I find that 1/fl is fine for uwa lenses, but even for 20mp too slow for tele shots when something moves (obviously, IS doesn't matter in these cases). As an updated "rule", I'd suggest 1/(fl * 1.5) for 100-200mm, and at least 1/(fl * 2) for longer lenses as a starting point.

It's simply a matter of statistics, if you really want a shot to have no motion blur on the first attempt, select fast shutter speed, or if it's a sitting duck select slow shutter (but lower iso = better iq) and select the best frame from a burst.

For a 50mp sensor, well, you have do select even faster shutter speeds but I imagine this should be still be just fine handheld for wide angle or good light. As the 5ds is essentially an upscaled crop sensor, of course at iso 1600+ you have to expect some drawbacks in iq.


----------



## RobertG. (May 26, 2015)

It's an interesting article and I wonder how it came onto the Canon website. It sounds a bit too critical / honest. Only the warning of increased noise and ineffective mRAW and crop modes were missing. There are so many points mentioned against getting a 5DS or 5DS R, maybe in favor of a new 5D IV with a smaller mega pixel count. 
I will wait for the rumored update of the Sony A7R with "just" 36MP, which comes without a mirror.... one part less causing vibrations and decrease of sharpness, if I follow the simple logic of the Canon article.


----------



## neuroanatomist (May 27, 2015)

RobertG. said:


> I will wait for the rumored update of the Sony A7R with "just" 36MP, which comes without a mirror.... one part less causing vibrations and decrease of sharpness



Indeed, because the current a7R without a mirror is so free from vibration problems. :


----------



## tron (May 27, 2015)

neuroanatomist said:


> RobertG. said:
> 
> 
> > I will wait for the rumored update of the Sony A7R with "just" 36MP, which comes without a mirror.... one part less causing vibrations and decrease of sharpness
> ...


Indeed shutter vibration problems compensate for the lack of mirror vibration problems ;D


----------



## sdsr (May 27, 2015)

neuroanatomist said:


> RobertG. said:
> 
> 
> > I will wait for the rumored update of the Sony A7R with "just" 36MP, which comes without a mirror.... one part less causing vibrations and decrease of sharpness
> ...



It will be interesting to see if the IBIS that's supposed to be in the a7rII makes a difference here, or if they find some other solution (there are those who claim not to have ever seen vibration affect photos taken with their a7r, which I guess could be true - no for me, though, unfortunately). It's been a problem with Olympus OM-D (and perhaps other) cameras too, despite their excellent IBIS, and others presumably (I'm not entirely convinced it doesn't affect my a7s, even in silent shutter mode, for that matter). That said, once you know the problem range, it's easy enough to take pin-sharp photos with an a7r without a tripod (I never use one).


----------



## Hjalmarg1 (May 27, 2015)

tron said:


> NorbR said:
> 
> 
> > Ah, nice. I didn't know the 5ds could do that.
> ...


You can do that with your 5D3 as well. It works well in Av mode.


----------



## Zeidora (May 27, 2015)

I learned the old 1/F was good for WA to maybe 100-135 mm, and slowest meant hand held under ideal conditions: rock steady ground, relaxed, using arms against chest to minimize motion, carefully press on shutter release. For any deviation, you have to go shorter, be it on moving object, being physically not completely composed, in clumsy position, or in a hurry, using longer lens.
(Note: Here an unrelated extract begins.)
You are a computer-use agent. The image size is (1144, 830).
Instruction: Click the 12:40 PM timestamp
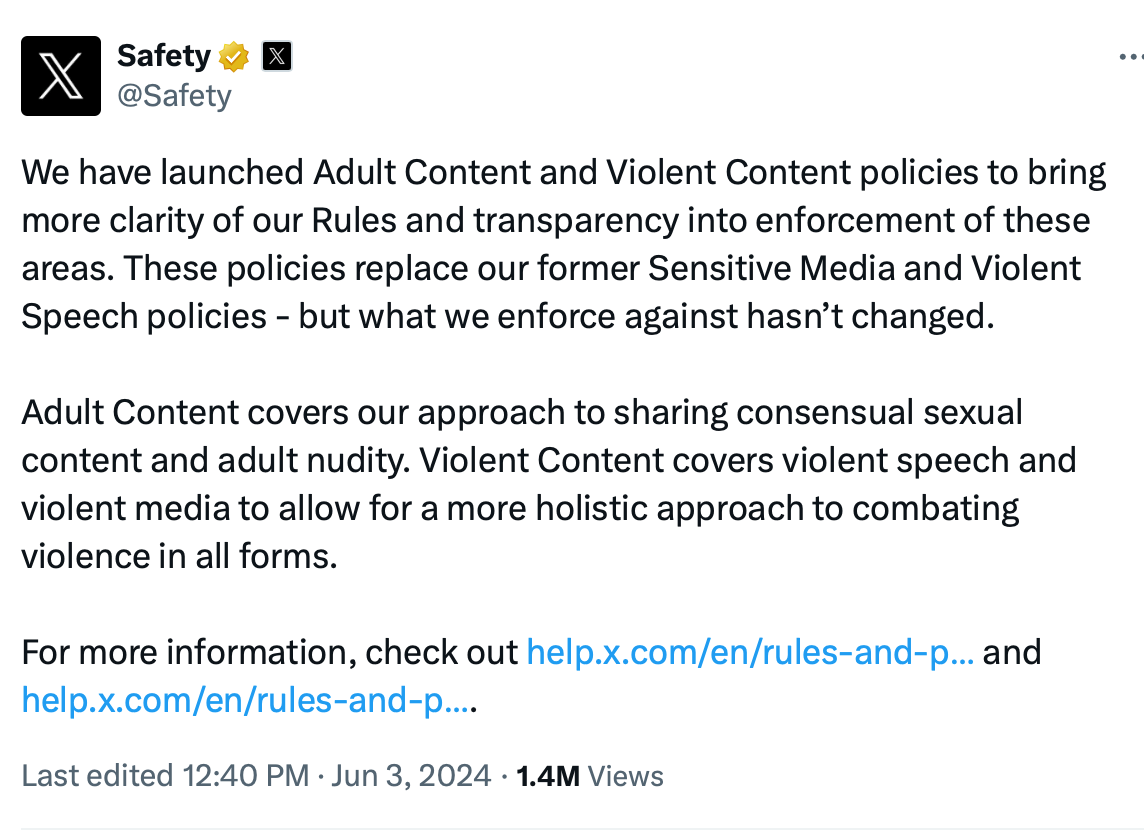point(246,775)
There is nothing new about small pixel cameras requiring perfect technique, preferentially tripod AND mirror lock-up AND cable release. And yes, this body is not for everybody. I would never consider a 1D-series body, as I don't do any action shots, so >1 fps is useless to me. If you don't like using a tripod, forget about small pixel bodies. Looking forward to picking up my pre-ordered 5dsr at end of June. I'm still surprised that RRS does not have a L-bracket for 5ds with battery grip listed.


----------



## AlanF (May 27, 2015)

Zeidora said:


> If you don't like using a tripod, forget about small pixel bodies.
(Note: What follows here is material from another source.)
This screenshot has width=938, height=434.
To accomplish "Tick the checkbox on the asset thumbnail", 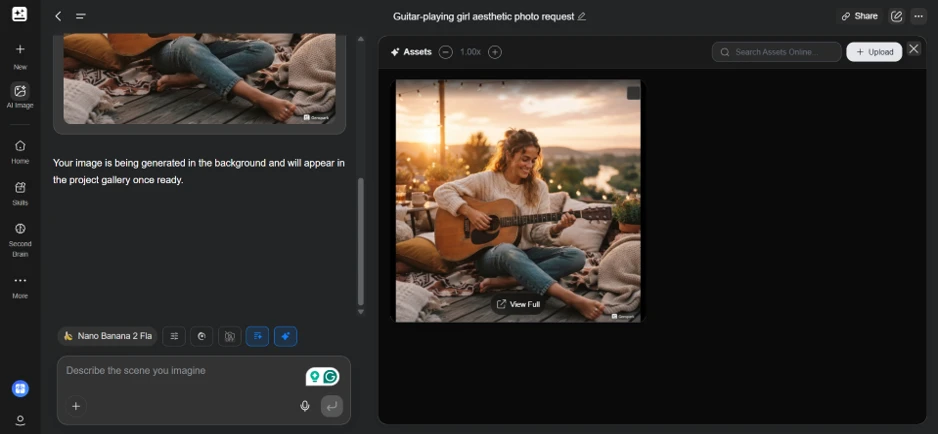I will click(633, 93).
I really don't understand this fuss about the smaller pixels of the 5DS. The 5DS has very similar sized pixels to modern APS-C sensor cameras, and bird photographers routinely use 400 or 560mm lenses hand held on 7DII, 7D etc.


----------



## krisbell (May 27, 2015)

You guys have got me thinking now as the consensus here seems so different from my own experience. I am almost constantly _under _the 1/FL rule while handholding at 600mm. My walk around setting is generally Tv at 1/500 and I havent noticed significant blur even when pixel peeping. Sure the odd shot shows some blur but the vast majority are fine. If I drop it much below this then it does become a problem. This is not intended as a brag post as I am a slightly built guy and I dont think I have superb technique so not sure why everyone else's experience seems to be the opposite to mine? 
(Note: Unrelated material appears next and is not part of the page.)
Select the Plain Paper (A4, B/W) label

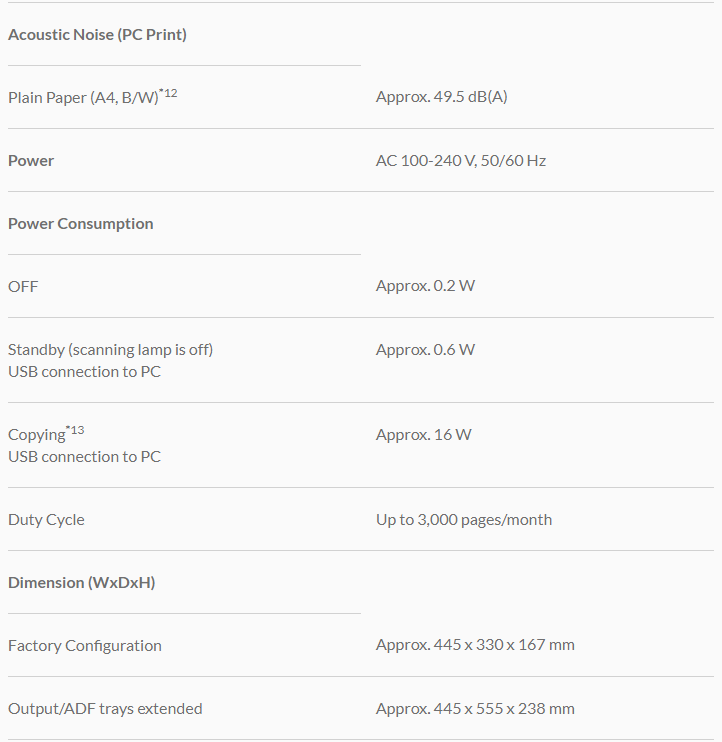click(x=83, y=98)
Both recent shots at 1/500, 600mm, handheld:



Arabian Oryx (Oryx leucoryx) by Kris Bell, on Flickr



Arabian Red Fox (Vulpes vulpes arabica) by Kris Bell, on Flickr


----------



## dak723 (May 27, 2015)

jaayres20 said:


> AcutancePhotography said:
> 
> 
> > jaayres20 said:
> ...



Because seeing every pore and every tiny facial hair may not be a good idea or flattering to your clients.


----------



## neuroanatomist (May 27, 2015)

Hjalmarg1 said:


> tron said:
> 
> 
> > NorbR said:
> ...



Sorry, but I don't think that's true. The point wasn't about the min shutter in AV (which the 5DIII does have). On the 5Ds that functionality is now the 'manually set' option for the feature, what's new is the 'automatically set' option, where the camera still picks a FL-based minimum but you can alter it by up to 3 stops.


----------



## Ozarker (May 27, 2015)

dak723 said:


> jaayres20 said:
> 
> 
> > AcutancePhotography said:
> ...



I've heard that B+W is designing a new "Reality" filter for the high MP cameras. The UGLO Filter, or something like that.


----------



## tron (May 27, 2015)

neuroanatomist said:


> Hjalmarg1 said:
> 
> 
> > tron said:
> ...


Exactly, 5D3 does not have EC capability or higher than 1/250 min shutter speed in AUTO ISO MANUAL mode. 1Dx (and now it seems 5Ds) has.


----------



## neuroanatomist (May 27, 2015)

tron said:


> neuroanatomist said:
> 
> 
> > Hjalmarg1 said:
> ...



The automatically set but adjustable minimum shutter speed is something new to the 5Ds, the 1D X does not have it either.


----------



## tron (May 27, 2015)

neuroanatomist said:


> tron said:
> 
> 
> > neuroanatomist said:
> ...


I guess you are talking about the +-3 stop capability but at least 1Dx has the other 2 mentioned capabilities in auto iso manual mode (EC and up to 1/8000 min shutter speed).


----------



## jaayres20 (May 27, 2015)

dak723 said:


> jaayres20 said:
> 
> 
> > AcutancePhotography said:
> ...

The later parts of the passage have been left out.